1ー4 ソフィア1
お読み下さりありがとうございます
1ー4 この回は侍女のソフィア視点に
なっていますが、主人公の意識が
ない間のお話です。1ー3からの
続きになっています。
フェルーナ様とラングイットが口論になり、彼女は苦しそうな表情で思いを吐き出した。
彼女が退出しようと、扉を開けようとしたときにラングイットが腕を掴んだ瞬間、光で目がくらんだ。
「フェルーナ様!」
私の目の前でフェルーナ様の全身が強い光を放つと、そこにいる誰もが近寄れなかった。
私は光の壁のようなものに抗いながらも手を伸ばすが届かない。
フェルーナ様の腕を掴んでいたラングイットは、その光に弾かれたのだろう。
飛んだ体は壁にぶつかると床に転がった。
そんな中、いち早く駆けつけたのが、公爵様とカルヴァイン様だった。親子揃って光に抗うと、公爵様が悲しみの表情を浮かべながらフェルーナ様を抱きかかえた。
公爵様はルイザを呼び、フェルーナ様を抱えたまま「私室へ運ぶ」といって出ていった。
カルヴァイン様は、床で転がったままのラングイットに今の状況を聞こうとするが、ラングイットは今の衝撃で意識がない。
「はぁー。ラングイットはしばらくの間、使い物にならんな」
すると、カルヴァイン様は私に状況の説明を求めてきた。
私は、食事の席での会話を覚えている限り細かく話す。
「そうか。ラングイットは拒絶されたか」
そして、カルヴァイン様はその場にいた使用人らを集め、今起きた出来事に箝口令を敷いた。
しかし、使用人らは箝口令を敷いたことより、フェルーナ様の今後を心配した。
もし、また同じ様な状況になったときの対処法を知りたいとか、気絶する前に使用人らが口を挟む許可がほしいとか。
「·····そうだな。
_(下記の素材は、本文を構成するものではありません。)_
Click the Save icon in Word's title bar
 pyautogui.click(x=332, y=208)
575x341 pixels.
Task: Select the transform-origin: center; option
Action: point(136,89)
またいつかこの状況が繰り返されるかもしれない。最低限の話だけは聞いておきたいよな」
そうして、カルヴァイン様は重い口を動かした。
使用人らに教えられたのは、フェルーナ様は魔力保持者であること。なのに、伯爵令嬢だったためと色々な事情で国の魔法使いに準じていないこと。今回の出来事は魔力暴走だったこと。この3つだけだった。
しかし、この3つの内容に、みんながカルヴァイン様に頭を下げた。多分、この内容は極秘だったのだろうと皆が気づいたからだ。
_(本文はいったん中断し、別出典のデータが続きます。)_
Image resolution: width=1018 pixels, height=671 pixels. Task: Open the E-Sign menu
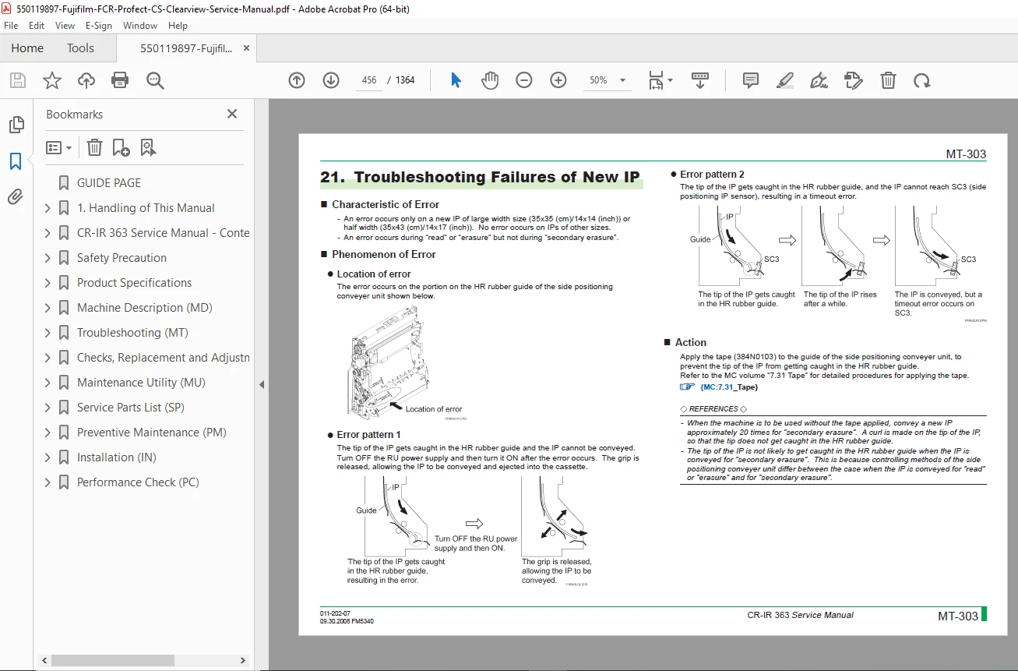(99, 26)
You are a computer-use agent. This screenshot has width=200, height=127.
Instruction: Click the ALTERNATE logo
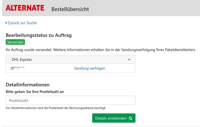pos(25,8)
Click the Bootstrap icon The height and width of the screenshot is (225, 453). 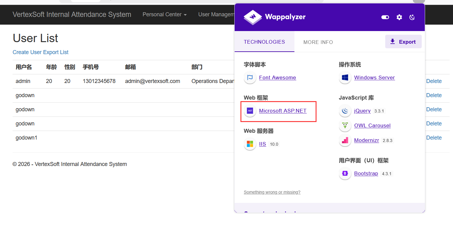click(x=345, y=173)
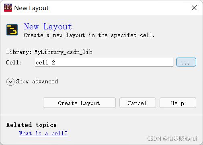The image size is (203, 145).
Task: Click the CSDN watermark text
Action: [172, 139]
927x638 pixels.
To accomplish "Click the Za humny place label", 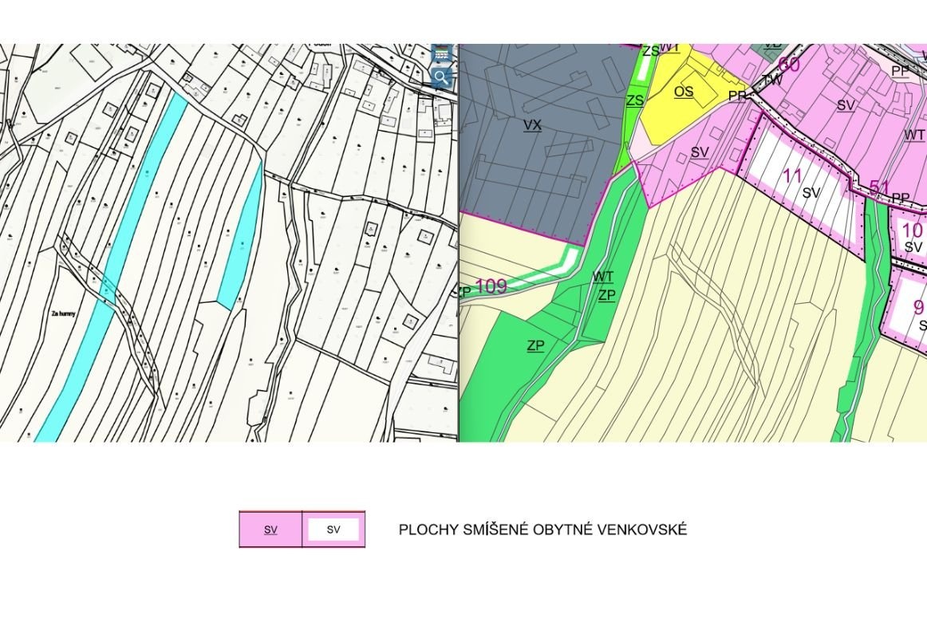I will tap(63, 314).
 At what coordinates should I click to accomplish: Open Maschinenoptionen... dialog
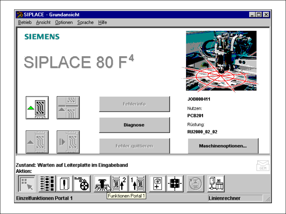223,146
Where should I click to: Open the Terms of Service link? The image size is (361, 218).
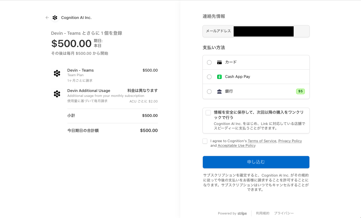pos(262,141)
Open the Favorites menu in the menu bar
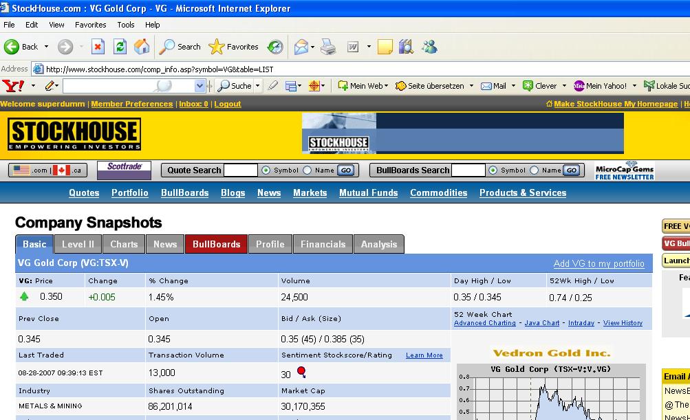Image resolution: width=690 pixels, height=420 pixels. [90, 25]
以上のことから、私たちが出来ることは公爵様かカルヴァイン様を連れてくることだけだと分かった。
ラングイットは魔力がまだ成長していないから、抗う力がないらしい。
残念なラングイット。あんたは魔力だけじゃなくて、大人としても成長できていないんだけどね。
私は、いまだ呆けているラングイットを横目にすると、深いため息を吐いた。
「ソフィア。一緒に行こう」
カルヴァイン様に呼ばれ、フェルーナ様の私室に向かう途中、彼は振り返らずに背を向けながら私に言った。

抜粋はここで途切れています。